[Task brief]:
From the line containing "The width and height of the screenshot is (599, 402)." down to the last line of the data, output each line word for word and include nothing else.

++++ Records supplied ++++

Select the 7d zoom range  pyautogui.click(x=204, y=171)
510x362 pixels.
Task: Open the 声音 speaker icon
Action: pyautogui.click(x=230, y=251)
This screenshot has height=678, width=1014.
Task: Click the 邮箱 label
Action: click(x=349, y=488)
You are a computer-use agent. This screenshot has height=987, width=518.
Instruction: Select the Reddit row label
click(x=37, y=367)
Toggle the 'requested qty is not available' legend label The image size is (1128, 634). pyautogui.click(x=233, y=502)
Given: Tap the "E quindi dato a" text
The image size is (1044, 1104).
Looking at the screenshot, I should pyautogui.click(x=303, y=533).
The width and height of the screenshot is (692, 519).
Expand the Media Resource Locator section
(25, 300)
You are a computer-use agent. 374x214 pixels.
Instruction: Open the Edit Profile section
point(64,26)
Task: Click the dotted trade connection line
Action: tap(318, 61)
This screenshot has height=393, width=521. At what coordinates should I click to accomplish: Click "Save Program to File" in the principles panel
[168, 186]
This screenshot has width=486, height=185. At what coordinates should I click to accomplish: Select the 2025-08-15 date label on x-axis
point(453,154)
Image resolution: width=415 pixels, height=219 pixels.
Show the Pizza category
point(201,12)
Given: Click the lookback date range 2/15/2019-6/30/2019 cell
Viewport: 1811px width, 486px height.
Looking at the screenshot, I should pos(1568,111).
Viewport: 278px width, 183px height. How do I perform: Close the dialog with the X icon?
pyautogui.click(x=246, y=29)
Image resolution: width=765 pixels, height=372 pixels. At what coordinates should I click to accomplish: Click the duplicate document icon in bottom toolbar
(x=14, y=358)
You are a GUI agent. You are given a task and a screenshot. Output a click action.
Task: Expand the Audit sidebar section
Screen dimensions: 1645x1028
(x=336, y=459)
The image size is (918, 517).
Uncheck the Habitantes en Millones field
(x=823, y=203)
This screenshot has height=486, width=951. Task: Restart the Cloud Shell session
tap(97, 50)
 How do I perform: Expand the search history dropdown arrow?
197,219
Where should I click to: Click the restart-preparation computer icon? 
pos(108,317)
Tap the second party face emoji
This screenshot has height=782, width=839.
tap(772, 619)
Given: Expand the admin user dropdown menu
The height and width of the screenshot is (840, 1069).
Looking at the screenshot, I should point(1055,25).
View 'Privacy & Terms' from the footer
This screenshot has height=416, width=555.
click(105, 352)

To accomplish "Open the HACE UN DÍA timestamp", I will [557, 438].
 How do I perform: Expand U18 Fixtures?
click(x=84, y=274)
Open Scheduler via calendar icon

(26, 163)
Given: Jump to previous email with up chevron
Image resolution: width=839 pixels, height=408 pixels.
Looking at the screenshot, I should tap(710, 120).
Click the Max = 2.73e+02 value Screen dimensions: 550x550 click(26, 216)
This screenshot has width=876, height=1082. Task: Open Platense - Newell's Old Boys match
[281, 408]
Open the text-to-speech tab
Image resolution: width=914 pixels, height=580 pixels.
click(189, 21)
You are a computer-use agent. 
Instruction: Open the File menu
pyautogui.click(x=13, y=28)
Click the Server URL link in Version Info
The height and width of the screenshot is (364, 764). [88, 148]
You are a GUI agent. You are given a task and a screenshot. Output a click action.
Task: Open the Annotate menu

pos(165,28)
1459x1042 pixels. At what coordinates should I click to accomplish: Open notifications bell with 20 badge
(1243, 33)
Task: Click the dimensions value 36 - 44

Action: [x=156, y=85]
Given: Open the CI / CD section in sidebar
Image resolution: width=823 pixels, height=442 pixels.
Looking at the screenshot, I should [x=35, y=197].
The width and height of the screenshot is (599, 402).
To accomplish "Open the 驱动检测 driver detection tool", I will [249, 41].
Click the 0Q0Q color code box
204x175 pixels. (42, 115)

++++

[Answer to the exercise]:
The width and height of the screenshot is (599, 402).
To accomplish "Open the 驱动检测 driver detection tool", I will [249, 41].
Click the 0Q0Q color code box
204x175 pixels. (42, 115)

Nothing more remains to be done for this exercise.